Selon lui, “souvent, quand je viens acheter quelque chose, elle vient toujours vers moi pour me demander quelque chose. Ce jour-là, elle était un peu sale. J’ai dit : ‘Pourquoi tu es sale comme ça, tu ne t’es pas lavée hier ?’ Elle répond : ‘Ma maman est en train de travailler, après elle va me laver’. Ensuite, je lui demande : ‘Tu veux quoi ?’ Elle dit : ‘Je veux que tu m’achètes du pain’. J’ai dit au boutiquier de lui donner un pain de 1000 GNF, mais il a refusé. J’étais en colère contre lui. J’ai dit à Aïcha d’aller devant pour que je lui achète des haricots. Mais la vendeuse n’était pas venue ce jour. Il y avait des jeunes qui jouaient au foot là-bas, je leur ai dit de veiller sur elle comme c’est une petite fille, je vais aller aux toilettes. J’ai donné à Aïcha 5000 GNF pour ne pas qu’elle me suive. Je suis parti dans les toilettes, mais j’ai trouvé que c’était fermé”.

“Comme j’avais une boule de chanvre indien, je me suis assis un peu en haut pour arranger lorsque Aïcha m’a trouvé là-bas. Je dis : ‘Je t’avais pas dit de m’attendre ?’ Mais elle avait une mine serrée. J’ai dit : ‘Maintenant tu vas m’attendre, je vais finir de fumer’. J’étais sur une hauteur, je l’ai fait monter et poser sur mes jambes.
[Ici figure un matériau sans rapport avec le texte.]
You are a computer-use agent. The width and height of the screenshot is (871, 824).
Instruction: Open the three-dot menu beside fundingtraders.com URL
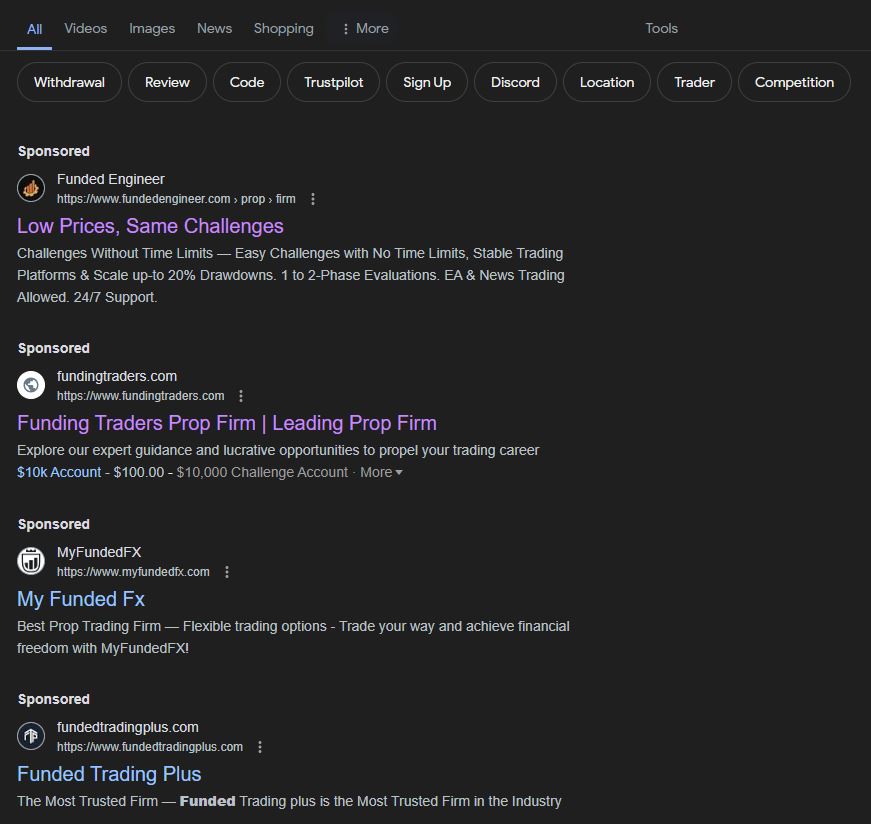(241, 396)
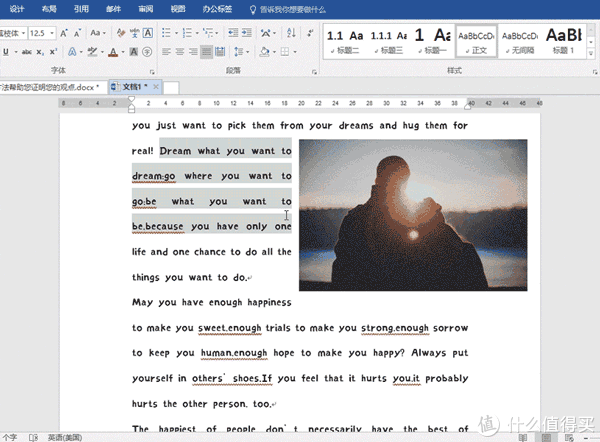Screen dimensions: 600x442
Task: Open the 审阅 ribbon tab
Action: coord(146,9)
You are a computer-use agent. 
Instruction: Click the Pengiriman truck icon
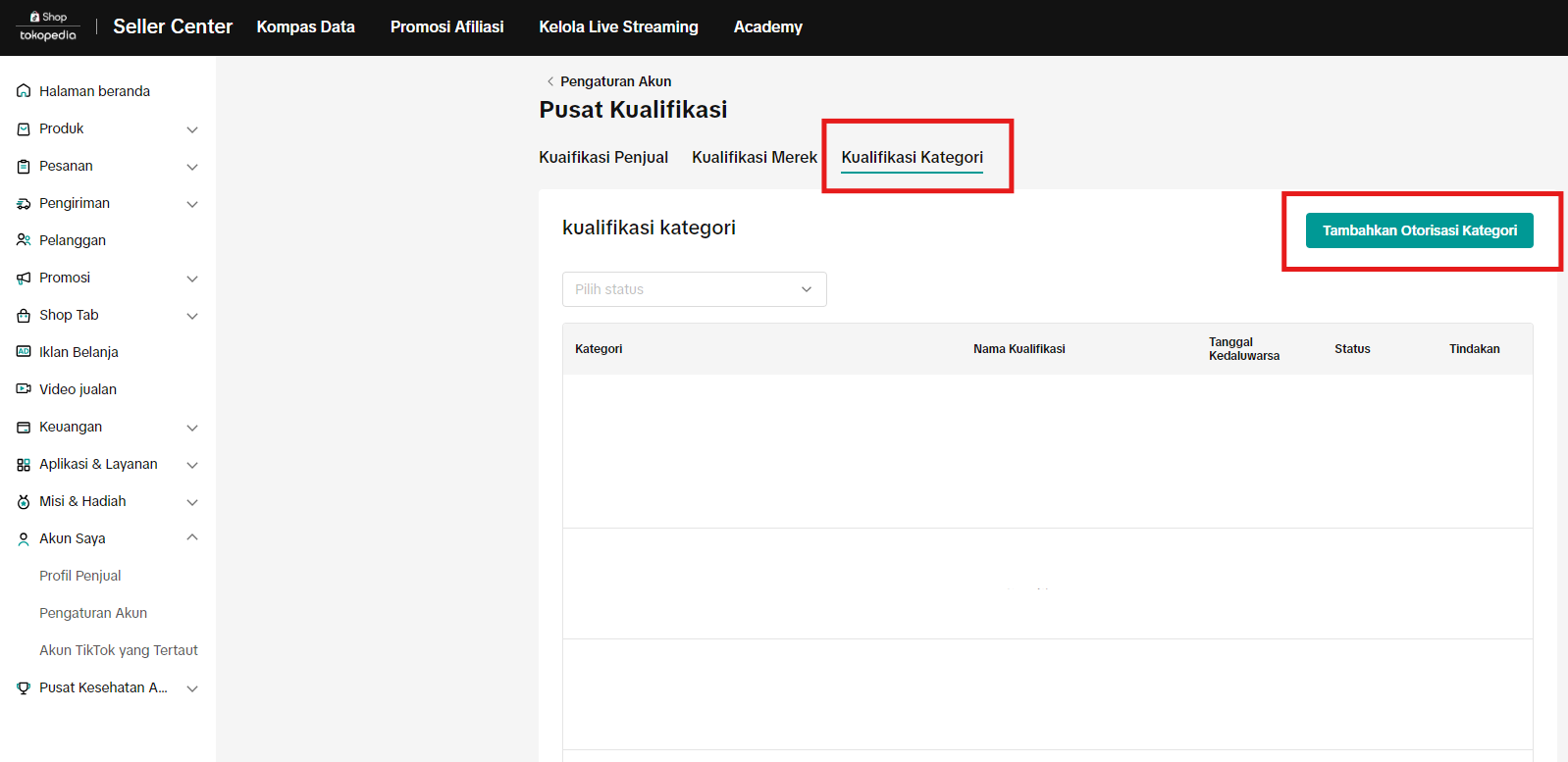click(x=24, y=204)
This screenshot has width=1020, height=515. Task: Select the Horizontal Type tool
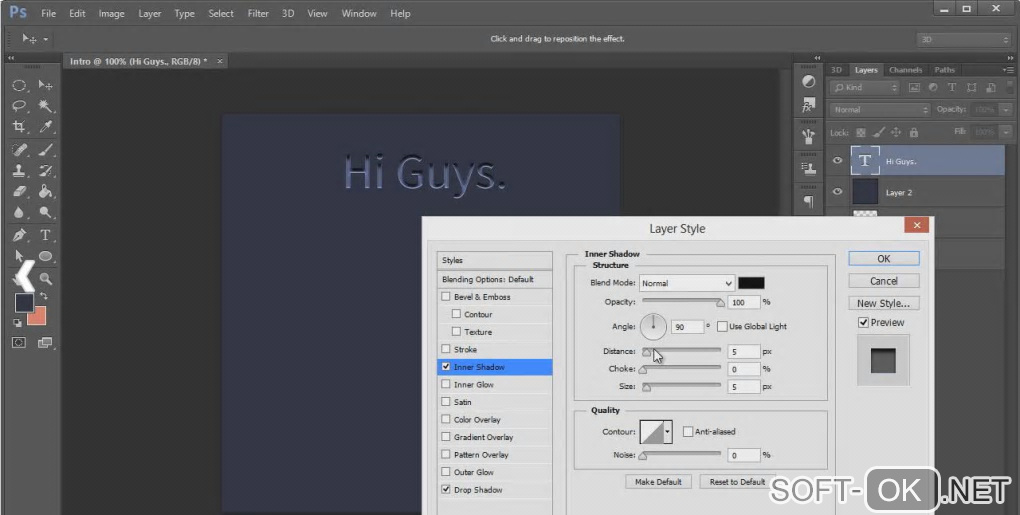pyautogui.click(x=45, y=236)
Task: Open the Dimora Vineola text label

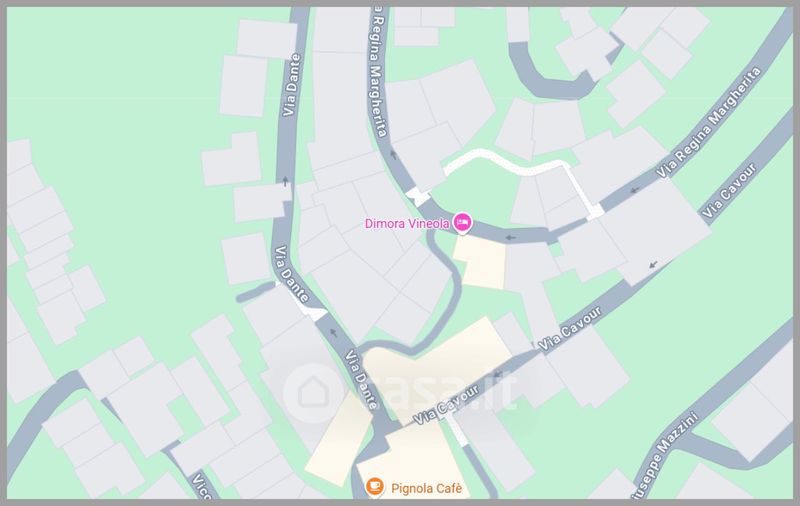Action: tap(407, 223)
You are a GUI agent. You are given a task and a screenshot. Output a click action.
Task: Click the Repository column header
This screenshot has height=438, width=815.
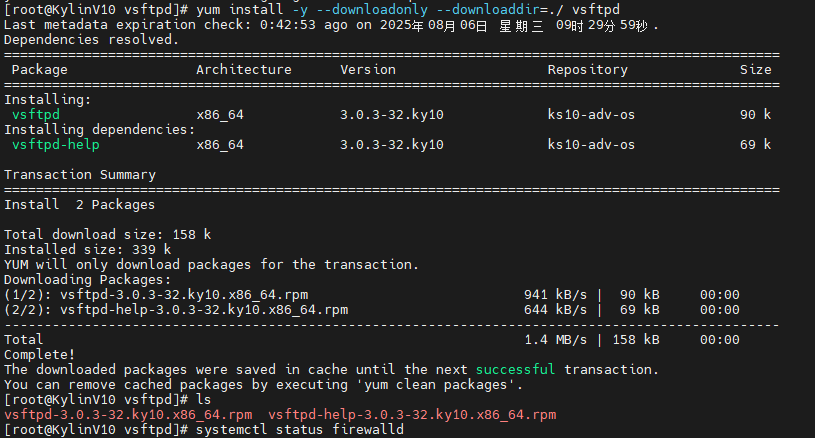(587, 70)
Soudain, deux jeunes m’ont trouvé là et ont demandé : ‘Qu’est-ce que tu fais avec l’enfant ? Pourquoi tu es avec la fillette ?’ J’ai répondu : ‘Je l’avais laissée dehors et confiée à des jeunes mais elle est venue me trouver en train de fumer’. Le petit me dit : ‘Tu es soûlard, c’est comme ça que vous violez les gens’. De discussions en discussions, ils m’ont copieusement bastonné, mais je tenais toujours la fille pour ne pas qu’elle tombe”, confie l’accusé.

Finalement, poursuit-il, “ils ont fait appel à leurs parents et je leur ai donné ma version des faits. On me demande si je connais la fille, je dis oui. Quand la mère de la fille est venue, elle a dit : ‘Ah c’est tonton, je le connais’. Mais ils m’ont conduit au poste de police de Kountia. Là-bas aussi, j’ai donné ma version des faits au commissaire, les jeunes aussi. Le commissaire a dit d’envoyer la fille à l’hôpital pour voir si la fille a été touchée. Après l’hôpital, ils sont venus avec ma maman et ont donné le certificat médical au commissaire qui a regardé et dit qu’il n’y a pas eu de viol. Mais on m’a maintenu en garde à vue. Le lendemain, les jeunes sont venus à bord d’un véhicule, ils sont entrés dans le bureau du commissaire et ont discuté longuement. Le commissaire est sorti et a ordonné que je sois déféré”.

Face à sa persistance, le président de l’audience a tenu à lui rafraîchir la mémoire : “Devant les juges d’instruction, vous avez dit : ‘J’ai frotté les fesses de la fille sur mon pénis et j’ai joui dans mon pantalon, mais je n’avais pas enlevé mon pantalon’”.

L’accusé répond : “Je ne peux pas pénétrer sexuellement cette petite fille à moins que je la tue ou que je lui fasse du mal”.

Face au juge et au procureur, le prévenu a continué à nier les faits qui lui sont reprochés. Quant aux avocats de la défense, ils ont demandé la requalification des faits en attouchements ou violences sexuelles parce que “tant qu’il n’y a pas de pénétration, on ne peut pas parler de viol”.

L’audience a été suspendue et renvoyée au mercredi 22 avril pour les plaidoiries et réquisitions.